### Exercise input

- - -

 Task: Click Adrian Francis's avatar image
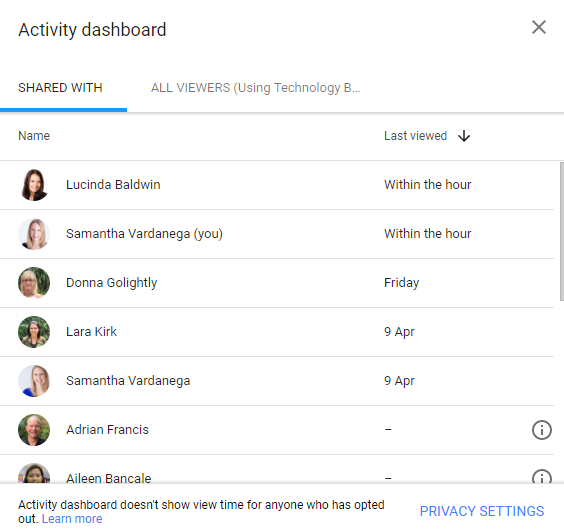(34, 430)
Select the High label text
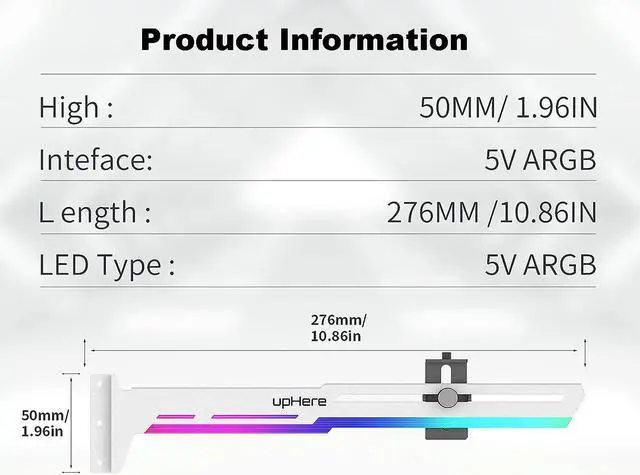640x475 pixels. click(x=76, y=108)
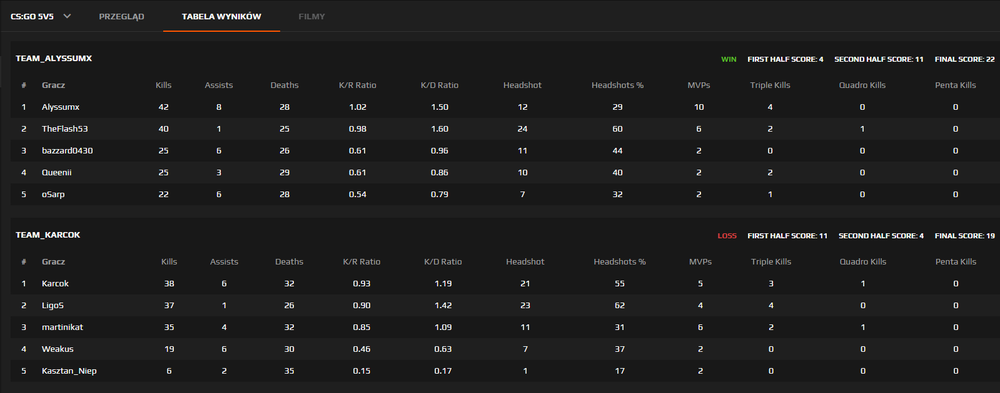Sort first table by Kills header
Screen dimensions: 1000x393
(163, 85)
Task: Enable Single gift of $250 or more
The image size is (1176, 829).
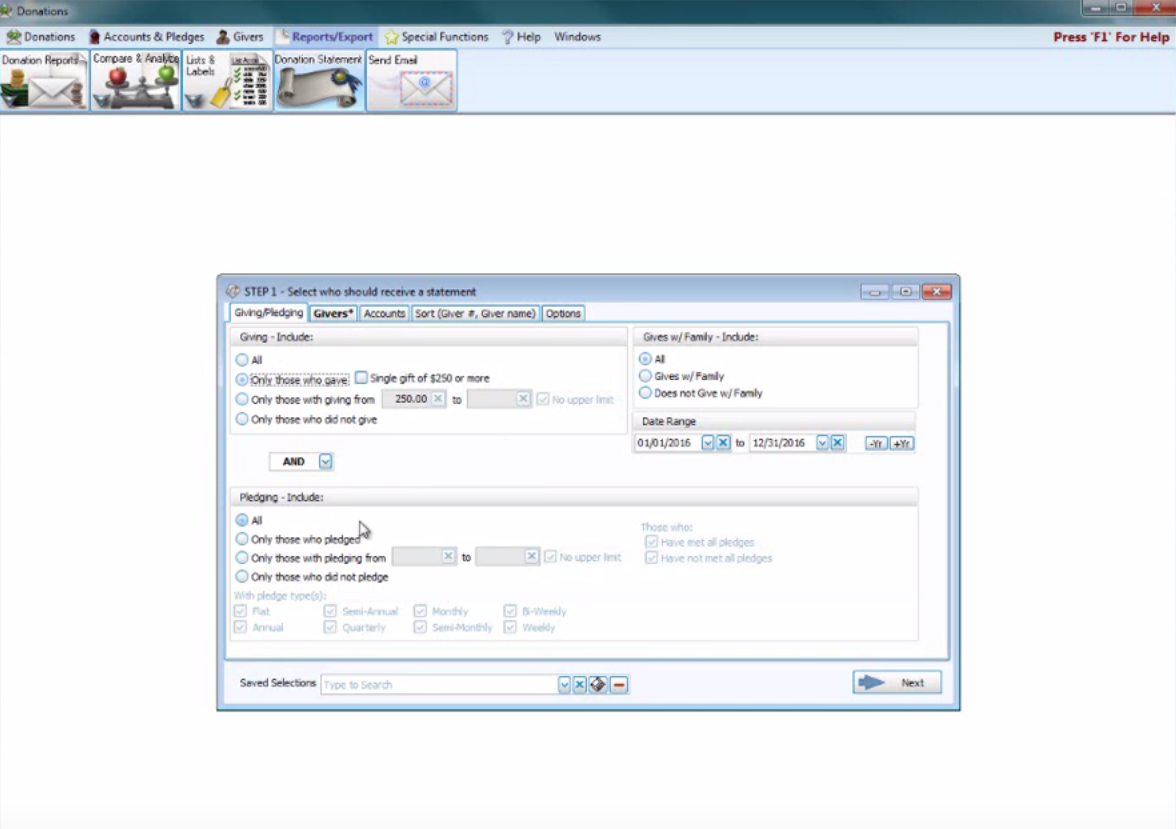Action: (x=361, y=378)

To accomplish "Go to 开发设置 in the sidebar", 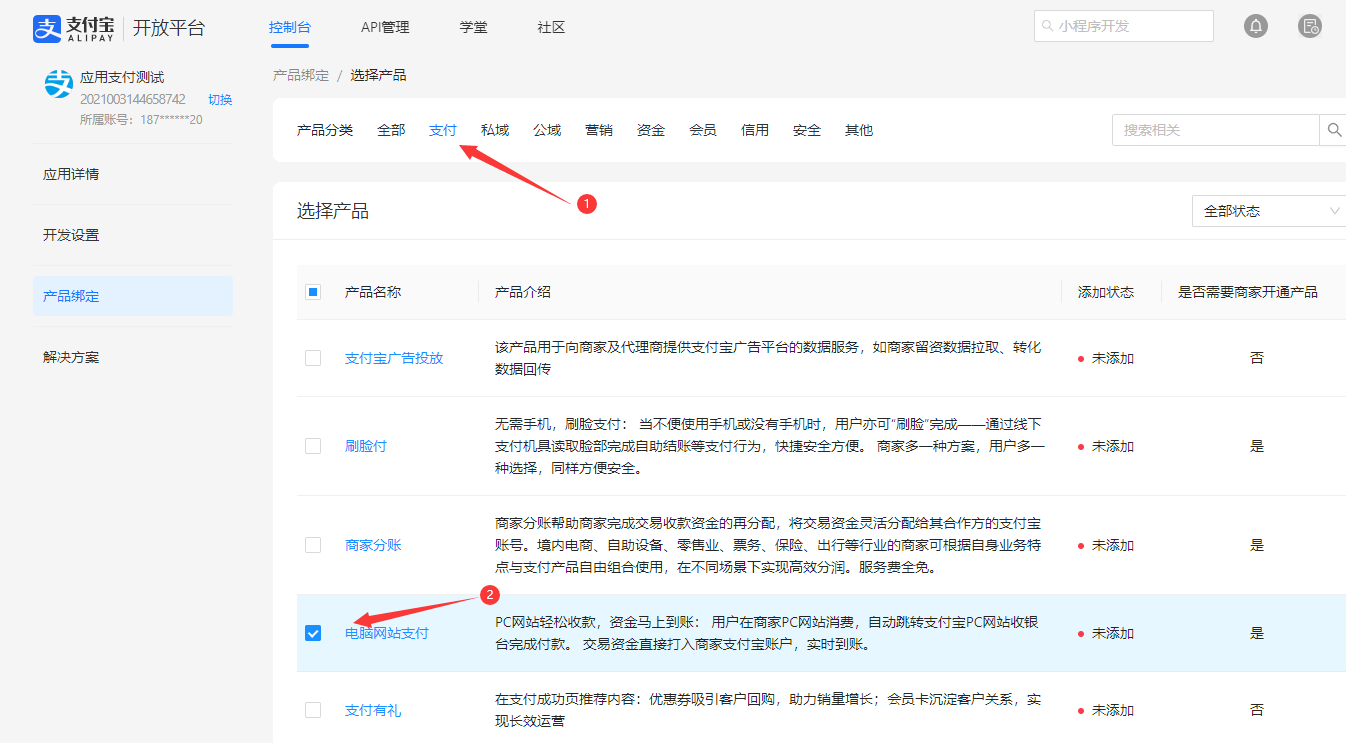I will pos(71,235).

- - -

### Directive
Pick out every line in the entries above that contains the string "Task", and copy each one.

### Output of the exercise
 Task: Click Adrian Francis's avatar image
Task: Enable Single gift of $250 or more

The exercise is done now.